- Assignment
Exactly reproduce the lines of the listing below from the one containing "Select the MP3 icon of file 12" through the one containing "The width and". Skip the images.

-- Supplied information follows --

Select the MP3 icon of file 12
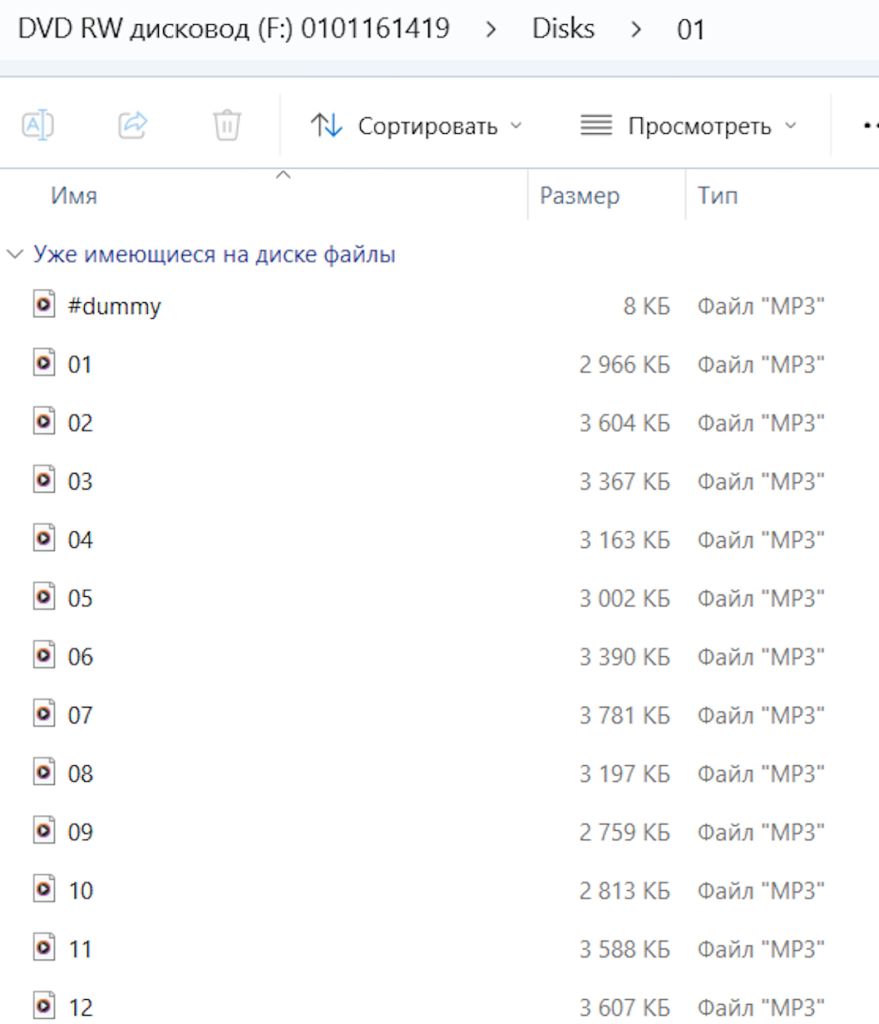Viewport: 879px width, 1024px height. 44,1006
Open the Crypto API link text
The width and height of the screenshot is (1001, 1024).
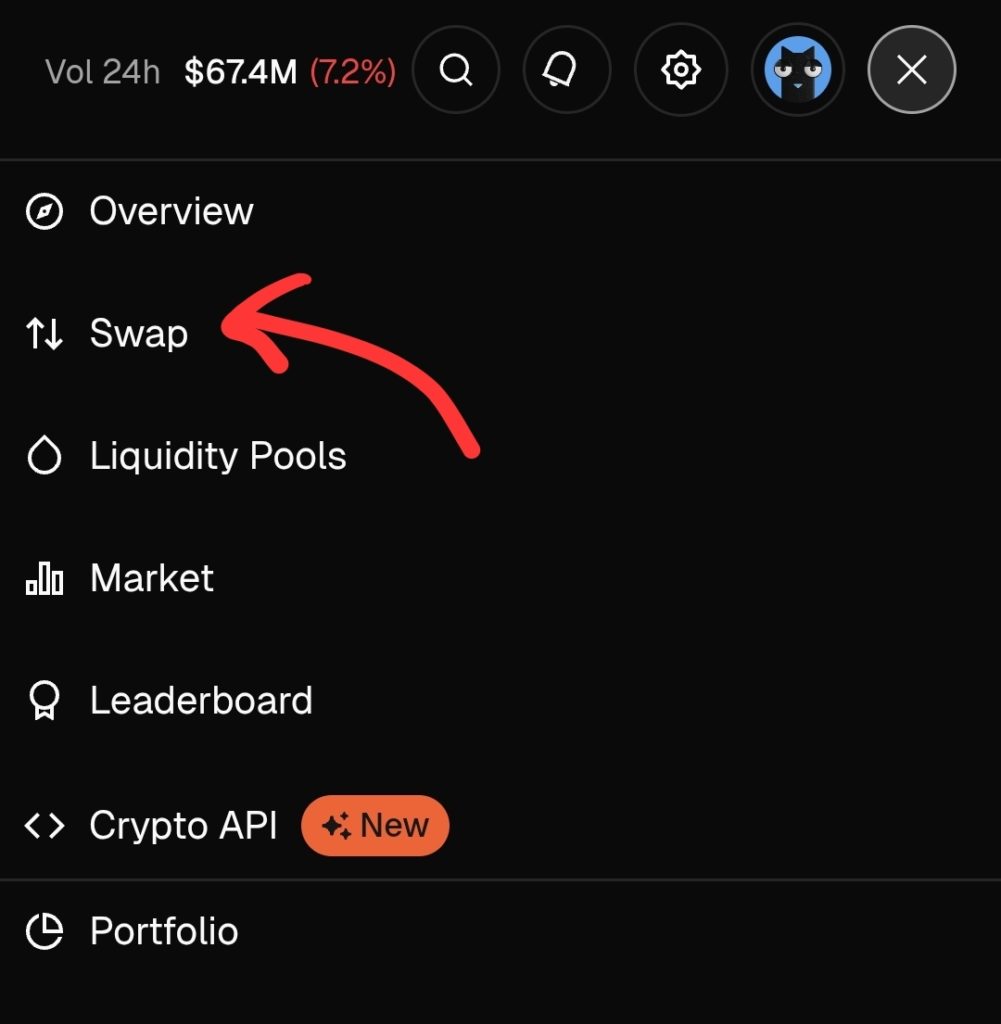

-- Supplied information concluded --
-- Supplied information follows --

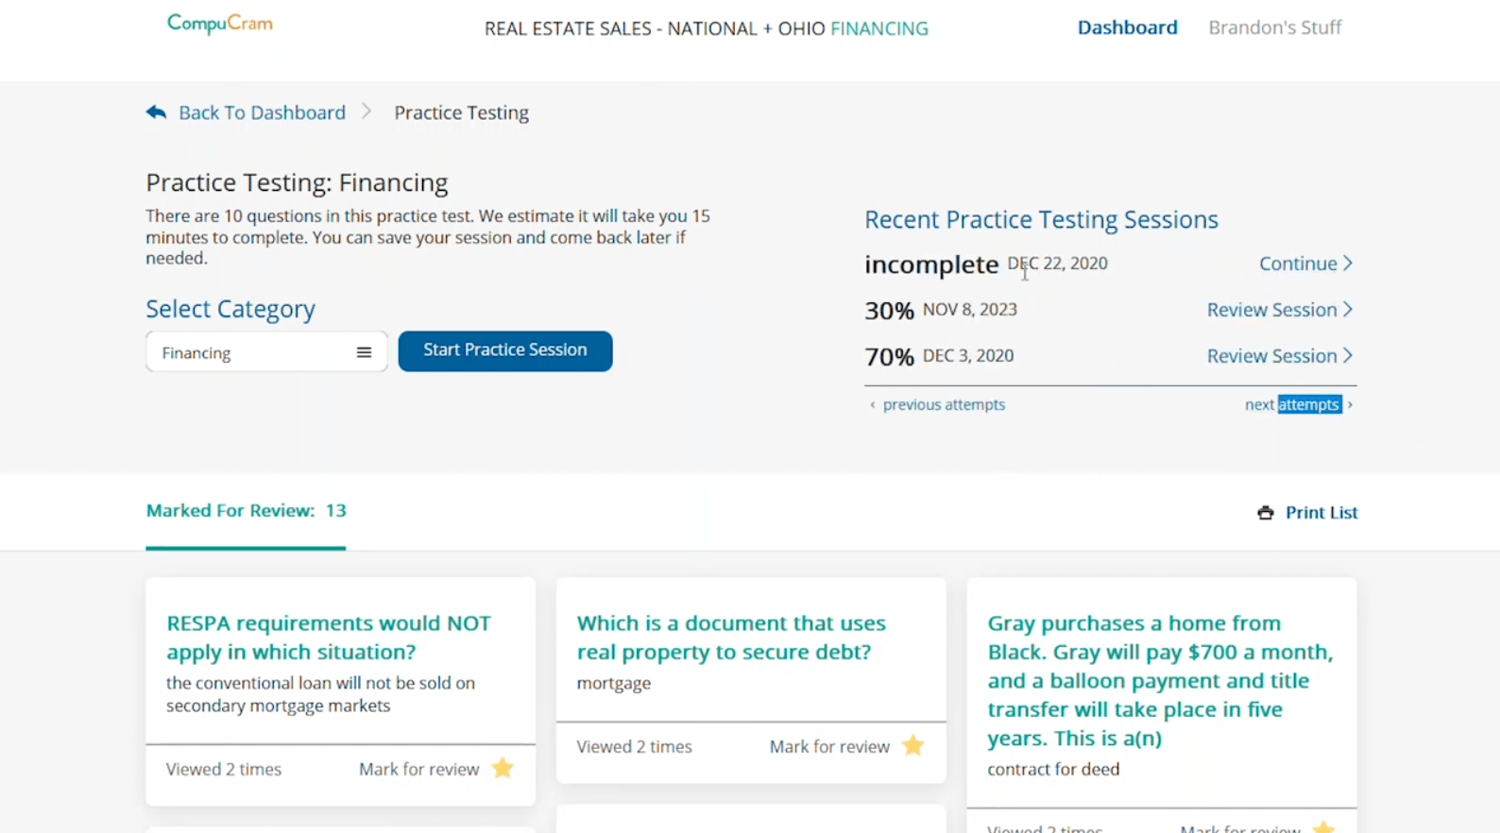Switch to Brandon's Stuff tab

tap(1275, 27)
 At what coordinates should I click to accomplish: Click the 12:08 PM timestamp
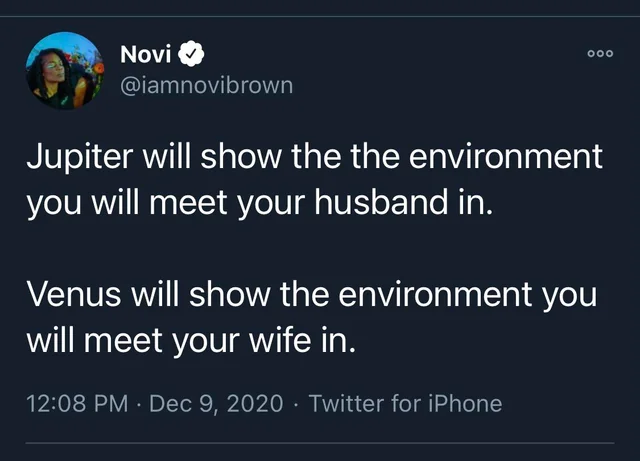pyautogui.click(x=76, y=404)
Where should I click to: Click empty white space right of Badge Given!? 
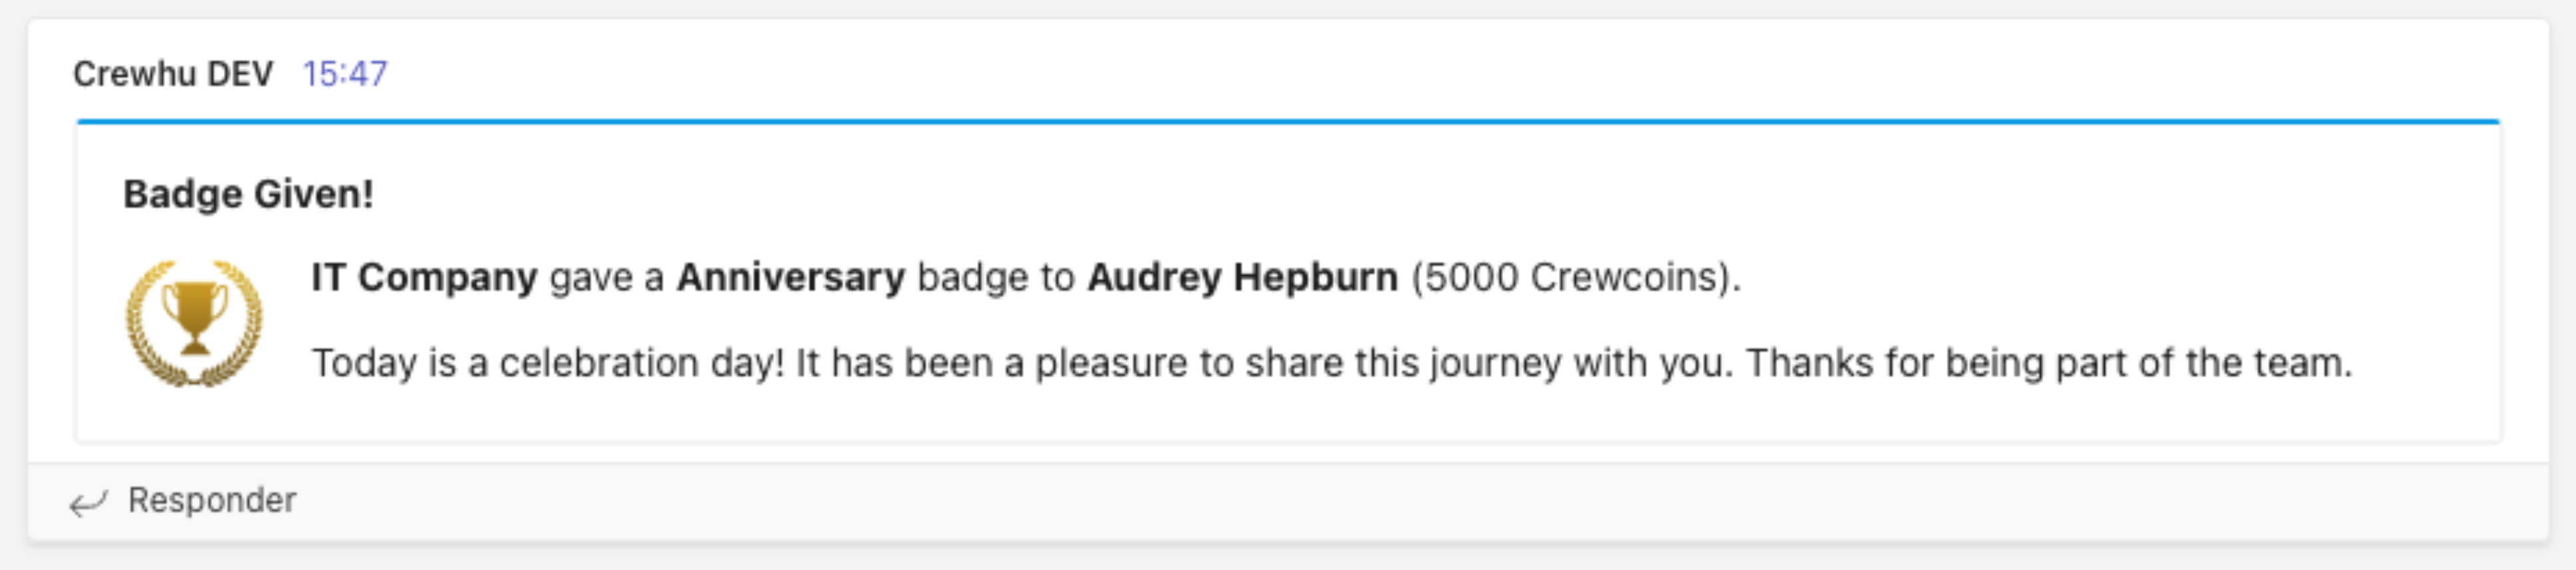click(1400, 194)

-- Supplied information concluded --
-- Supplied information follows --

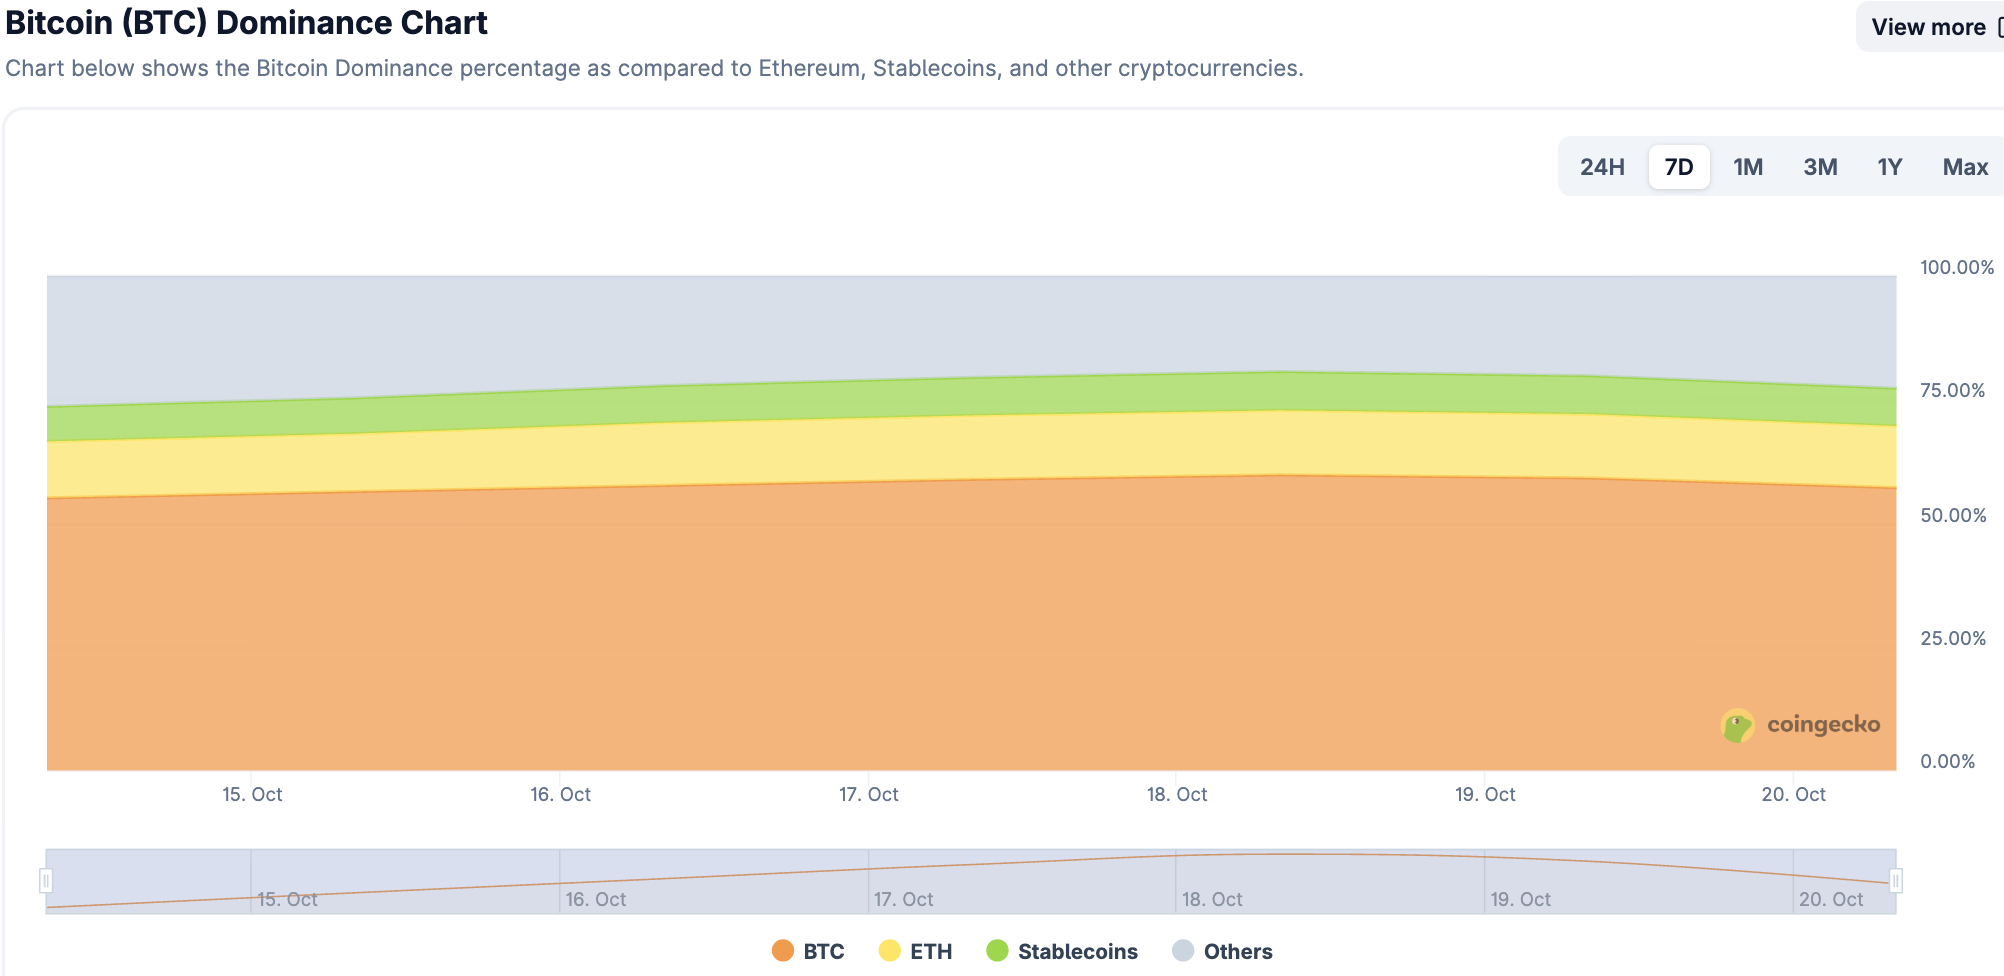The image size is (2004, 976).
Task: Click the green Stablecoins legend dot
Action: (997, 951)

-- Supplied information concluded --

- Answer box
Select the MP3 icon of file 12
Viewport: 879px width, 1024px height. 44,1006
Open the Crypto API link text
The width and height of the screenshot is (1001, 1024).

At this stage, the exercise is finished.